• Фрагмент документа:

Чем больше сил отбирает на службу себе гордыня, тем меньше остается для конструктивного влечения к самоосуществлению. Проиллюстрируем это обычным примером: снедаемый честолюбием человек может проявить удивительную энергию, чтобы достичь высокого положения, власти и славы, а с другой стороны, у него не находится времени, интереса и сил на личную жизнь и свое духовное развитие. На самом деле вопрос не в том, что у него «не остается сил» на личную жизнь и развитие. Даже если бы у него оставались силы, он бессознательно отказывался бы использовать их ради своего подлинного я. Это пошло бы вразрез с намерением его ненависти к себе, которое состоит в том, чтобы давить подлинного себя.

• Условия задания:
(a) Что, согласно фрагменту о гордыне, снедаемый честолюбием человек может проявить ради высокого положения, власти и славы?
(b) Воспроизведите дословно часть фрагмента о гордыне: начните со слов «Чем больше сил» и остановитесь после слов «давить подлинного себя.».
(c) Продолжите фрагмент о гордыне, начав сразу после его последнего предложения.
Этот материал не имеет отношения к фрагменту о гордыне.

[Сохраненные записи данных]
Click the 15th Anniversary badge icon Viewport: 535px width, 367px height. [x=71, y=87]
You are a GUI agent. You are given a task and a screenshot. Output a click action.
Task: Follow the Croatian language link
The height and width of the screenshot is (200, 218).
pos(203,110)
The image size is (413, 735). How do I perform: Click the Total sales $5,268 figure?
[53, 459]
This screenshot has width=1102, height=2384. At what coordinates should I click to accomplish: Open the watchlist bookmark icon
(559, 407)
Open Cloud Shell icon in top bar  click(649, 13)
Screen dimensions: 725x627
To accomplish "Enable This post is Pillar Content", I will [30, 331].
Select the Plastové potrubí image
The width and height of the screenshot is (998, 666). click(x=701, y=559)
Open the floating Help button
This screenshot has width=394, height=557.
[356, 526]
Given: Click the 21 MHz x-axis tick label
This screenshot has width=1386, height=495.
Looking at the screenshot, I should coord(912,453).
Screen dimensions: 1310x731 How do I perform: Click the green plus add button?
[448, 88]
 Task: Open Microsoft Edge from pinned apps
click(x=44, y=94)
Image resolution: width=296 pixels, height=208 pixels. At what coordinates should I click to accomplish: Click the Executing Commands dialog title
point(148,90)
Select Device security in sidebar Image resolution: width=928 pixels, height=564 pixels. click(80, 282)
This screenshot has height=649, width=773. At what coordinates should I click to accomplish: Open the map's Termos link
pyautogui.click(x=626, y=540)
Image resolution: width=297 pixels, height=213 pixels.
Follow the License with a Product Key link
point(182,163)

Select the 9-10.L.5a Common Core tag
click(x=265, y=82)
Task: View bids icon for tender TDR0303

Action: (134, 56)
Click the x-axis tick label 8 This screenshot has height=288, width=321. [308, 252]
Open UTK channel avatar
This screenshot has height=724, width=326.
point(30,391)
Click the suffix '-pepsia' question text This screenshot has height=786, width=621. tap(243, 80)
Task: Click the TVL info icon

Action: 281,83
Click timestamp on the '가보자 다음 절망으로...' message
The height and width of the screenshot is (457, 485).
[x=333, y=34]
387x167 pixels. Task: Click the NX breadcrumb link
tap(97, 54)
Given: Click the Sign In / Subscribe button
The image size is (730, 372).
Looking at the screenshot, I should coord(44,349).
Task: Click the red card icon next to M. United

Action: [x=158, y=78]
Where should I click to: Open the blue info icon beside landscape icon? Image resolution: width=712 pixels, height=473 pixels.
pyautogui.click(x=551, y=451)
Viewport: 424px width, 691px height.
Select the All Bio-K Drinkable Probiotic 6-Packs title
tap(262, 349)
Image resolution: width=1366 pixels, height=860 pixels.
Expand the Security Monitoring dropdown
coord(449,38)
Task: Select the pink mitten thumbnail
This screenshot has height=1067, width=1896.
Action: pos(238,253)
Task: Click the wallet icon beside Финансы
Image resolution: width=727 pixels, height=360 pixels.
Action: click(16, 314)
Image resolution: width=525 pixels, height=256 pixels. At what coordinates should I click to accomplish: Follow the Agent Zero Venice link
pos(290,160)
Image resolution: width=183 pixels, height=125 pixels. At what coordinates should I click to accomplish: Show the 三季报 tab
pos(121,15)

• Ответы к заданиям:
(a) Удивительную энергию.

(b)
Чем больше сил отбирает на службу себе гордыня, тем меньше остается для конструктивного влечения к самоосуществлению. Проиллюстрируем это обычным примером: снедаемый честолюбием человек может проявить удивительную энергию, чтобы достичь высокого положения, власти и славы, а с другой стороны, у него не находится времени, интереса и сил на личную жизнь и свое духовное развитие. На самом деле вопрос не в том, что у него «не остается сил» на личную жизнь и развитие. Даже если бы у него оставались силы, он бессознательно отказывался бы использовать их ради своего подлинного я. Это пошло бы вразрез с намерением его ненависти к себе, которое состоит в том, чтобы давить подлинного себя.

(c)
Другая грань – тот факт, что невротик не владеет своими силами (не чувствует свои силы своими собственными). У него есть чувство, что он сам не является движущей силой своей жизни. У различных типов невротической личности за этот изъян могут отвечать различные факторы. Например, когда человек считает, что должен делать все, что от него ожидают, он на самом деле движется в силу чужих понуканий и пинков (или того, что он так истолковывает) и может остановиться, как автомобиль с работающим аккумулятором, предоставленный самому себе. Тот, кого так напугала собственная гордость, что он наложил табу на свое честолюбие, должен отрицать (перед собой) свое активное участие в том, что он делает. Даже если он нашел свое место в мире, он не чувствует, что это сделал он сам. Главенствует чувство «так уж вышло». Но данное чувство (что он сам не является движущей силой своей жизни) в глубоком смысле соответствует действительности не только из-за действия всех подобных факторов. Ибо им движут в первую очередь не его желания и стремления, а его гордыня.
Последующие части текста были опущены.